Não há dúvidas de que o cancelamento foi uma decisão acertada do ponto de vista epidemiológico. As prefeituras de Olinda (R$ 3 milhões) e Recife (R$ 10 milhões) e o Governo do Estado (R$ 6,3 milhões), pela Fundação do Patrimônio Histórico e Artístico de Pernambuco (Fundarpe), vão conceder auxílios para artistas e grupos culturais.
Mas nenhum centavo vai estar disponível neste carnaval.
Para Nilo Oliveira, diretor da Associação de Maracatus de Olinda, não há nada de novo nisso. “O governo sempre pagava um ou dois meses depois do carnaval”, lembra. A diferença nesses dois últimos anos é que também não há as festas privadas, que garantiam o dinheiro na hora, a gordurinha no orçamento para o ano todo. “A gente estava com apresentação marcada em várias festas privadas, que pagam de imediato. Mas entendemos a situação da pandemia”, lamenta.

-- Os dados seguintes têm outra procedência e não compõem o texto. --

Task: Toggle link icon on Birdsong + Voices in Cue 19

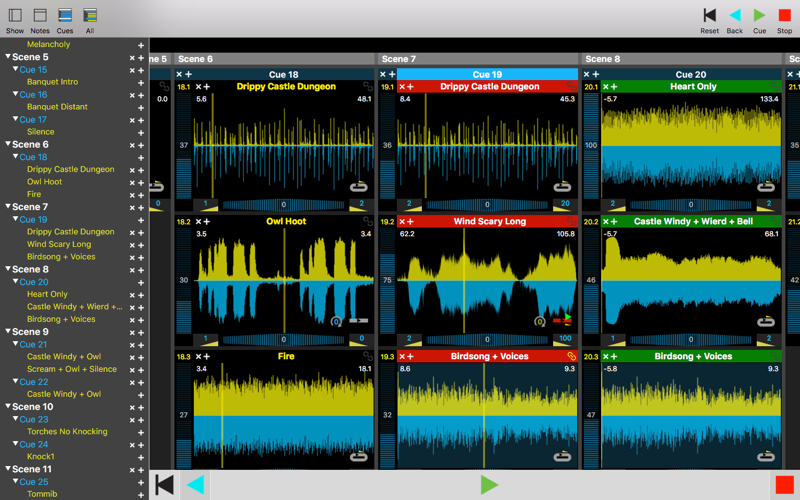Action: 571,356
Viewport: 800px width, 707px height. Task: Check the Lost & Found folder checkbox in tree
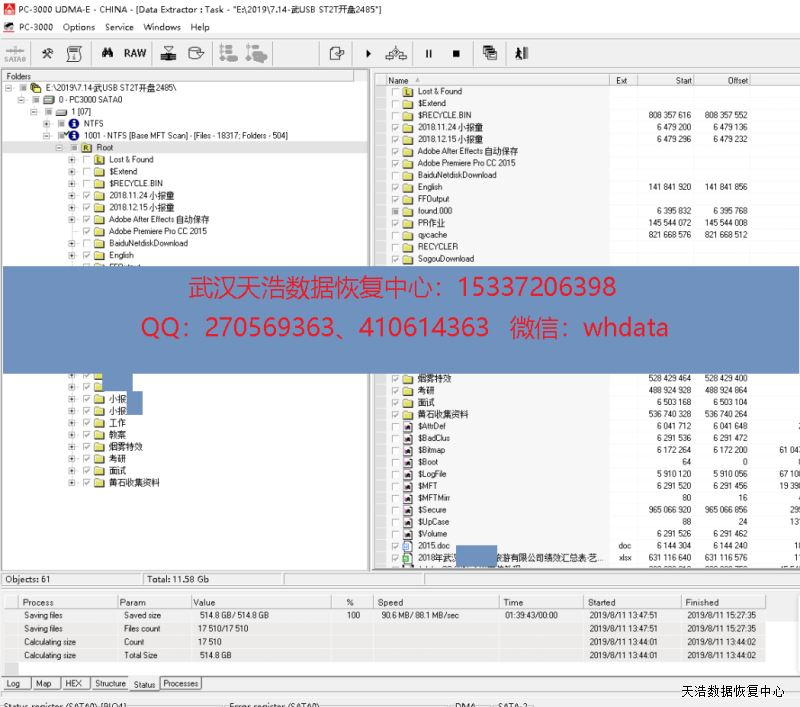coord(86,160)
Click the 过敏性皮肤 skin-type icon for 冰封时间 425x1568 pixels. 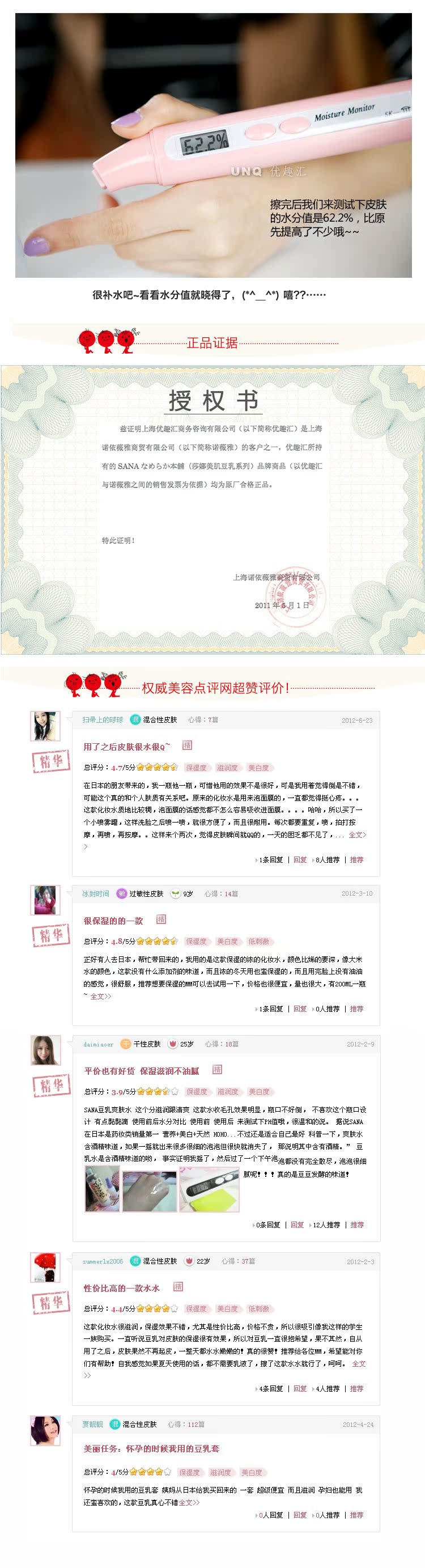(x=122, y=893)
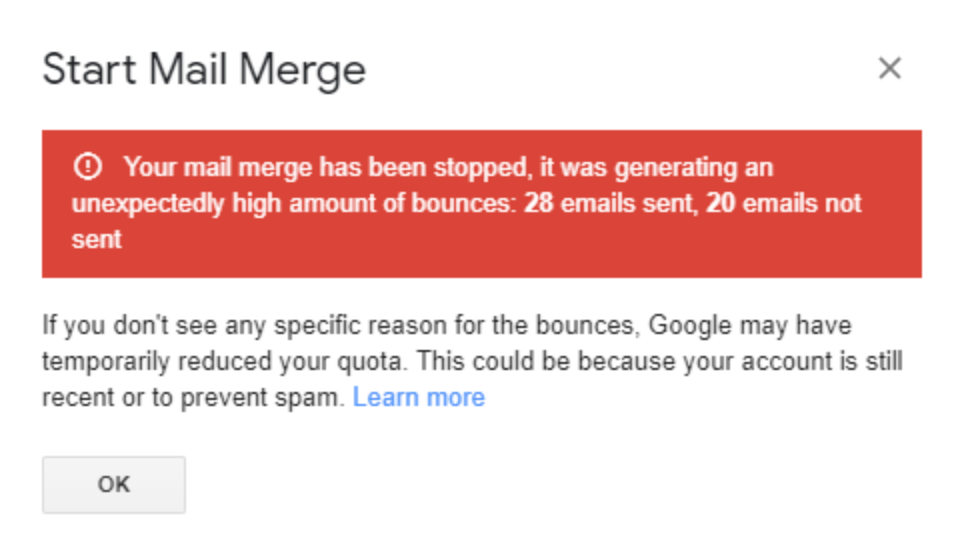
Task: Click the word "sent" on banner's last line
Action: point(96,240)
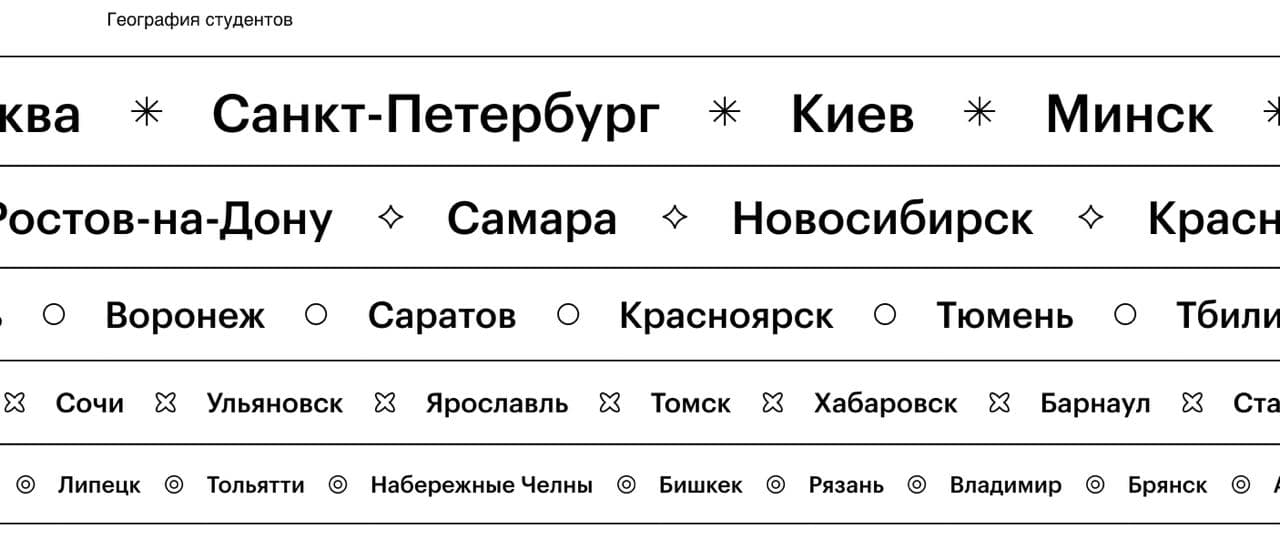1280x550 pixels.
Task: Select the city Ярославль
Action: [496, 404]
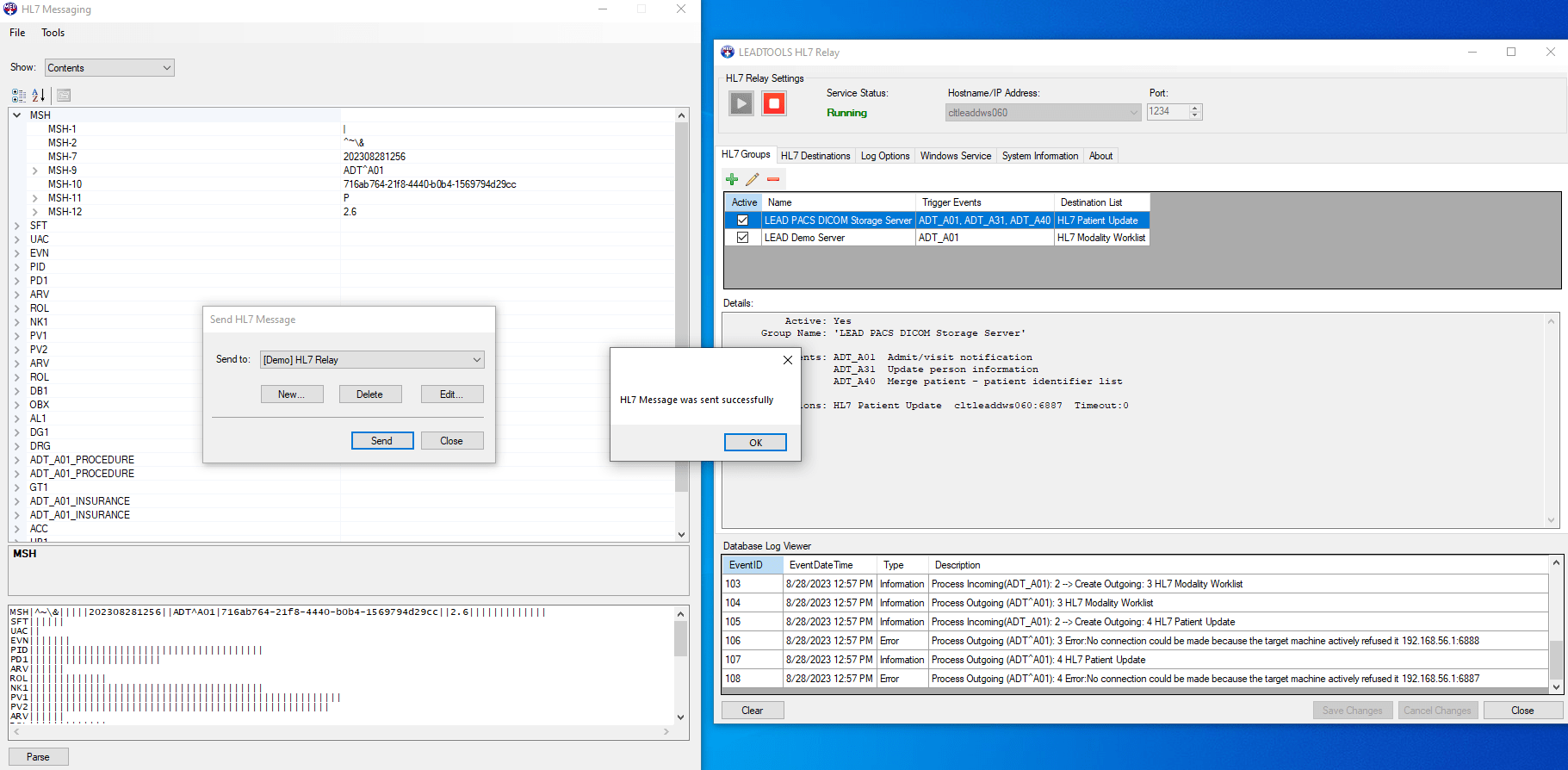Switch to the HL7 Destinations tab

click(815, 156)
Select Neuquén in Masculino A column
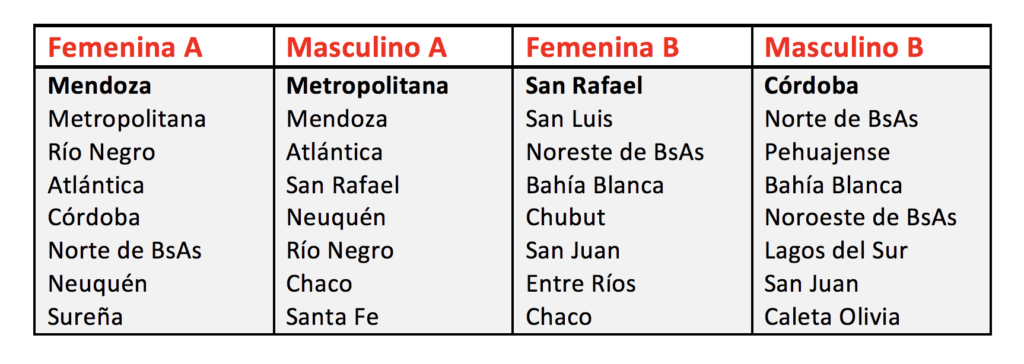Screen dimensions: 1024x364 (336, 218)
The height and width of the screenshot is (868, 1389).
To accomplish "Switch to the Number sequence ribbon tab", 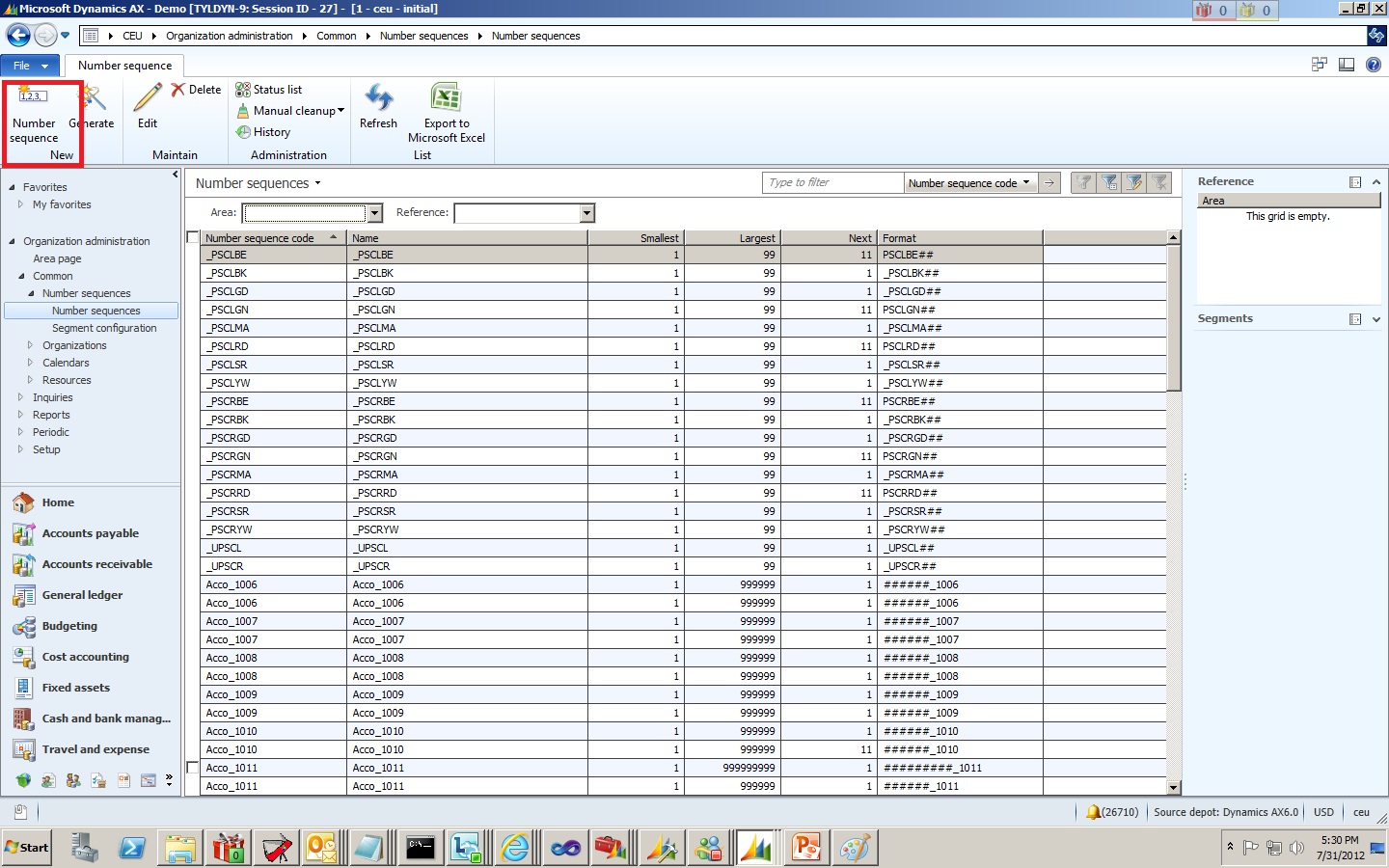I will [x=123, y=65].
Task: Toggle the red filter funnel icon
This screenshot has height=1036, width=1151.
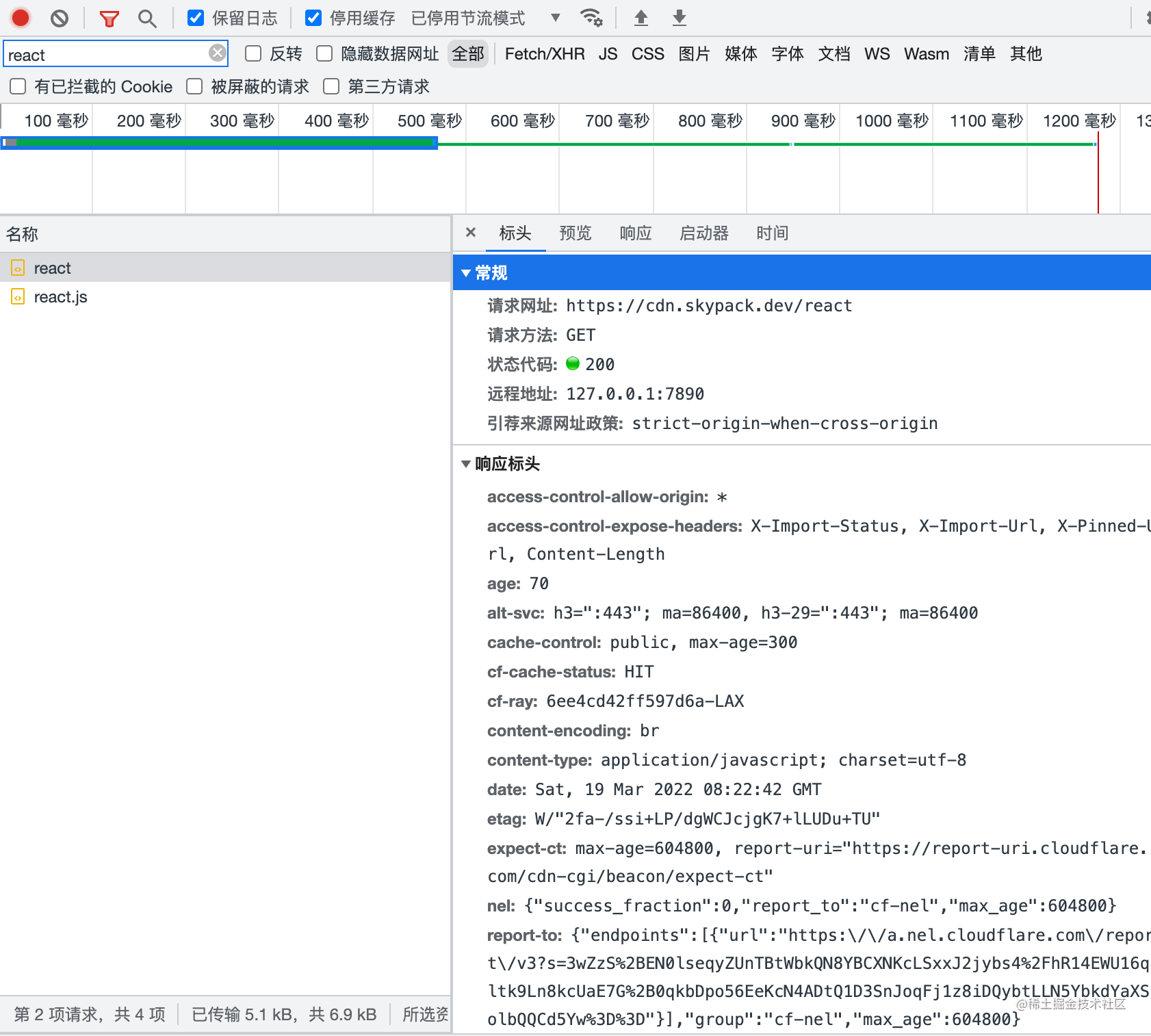Action: point(109,18)
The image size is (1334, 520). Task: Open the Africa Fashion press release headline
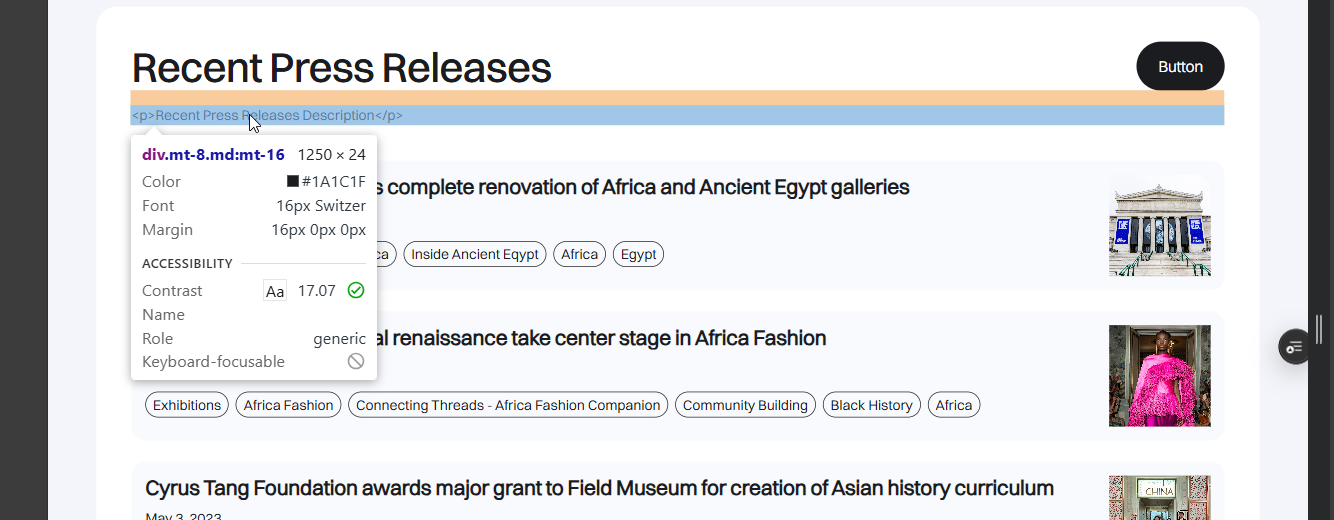click(600, 338)
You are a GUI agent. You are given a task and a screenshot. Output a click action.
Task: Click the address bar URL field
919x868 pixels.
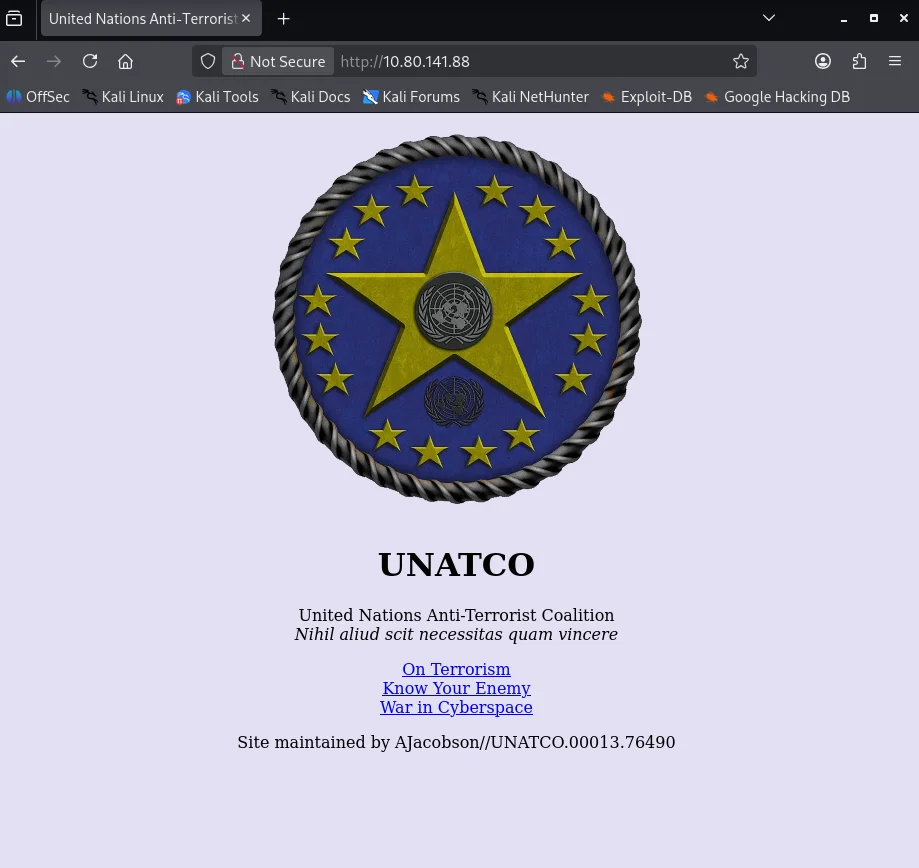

O mais complicado é que, para muitos grupos populares, não se trata só da festa, argumenta Nilo. Maracatus, caboclinhos, tribos de índios, escolas de samba, entre outros, têm profundas conexões culturais com as comunidades. Os ensaios, as aulas, a confecções de adereços e roupas servem para fortalecer pactos sociais.
“Os jovens das comunidades estão ociosos, muitos indo por caminhos errados. Temos projetos sociais, não é só festa. Um maracatu envolve de 40 a 200 pessoas, e suas famílias. É o ano de todo de gastos. O auxílio é uma ajuda, mas não dá conta da nossa função”, acredita Nilo. “Daqui da minha janela de casa, em Peixinhos, olho para rua e não tem um barulho. É uma tristeza”, diz.
A prefeitura de Olinda disponibilizou neste ano R$ 3,5 milhões para o auxílio de artistas, agremiações, grupos e ambulantes. O projeto de lei, enviado no dia 11 de fevereiro para a Câmara de Vereadores, já foi sancionado e a informação que tem sido repassada para os beneficiários é de que o pagamento já começa semana que vem.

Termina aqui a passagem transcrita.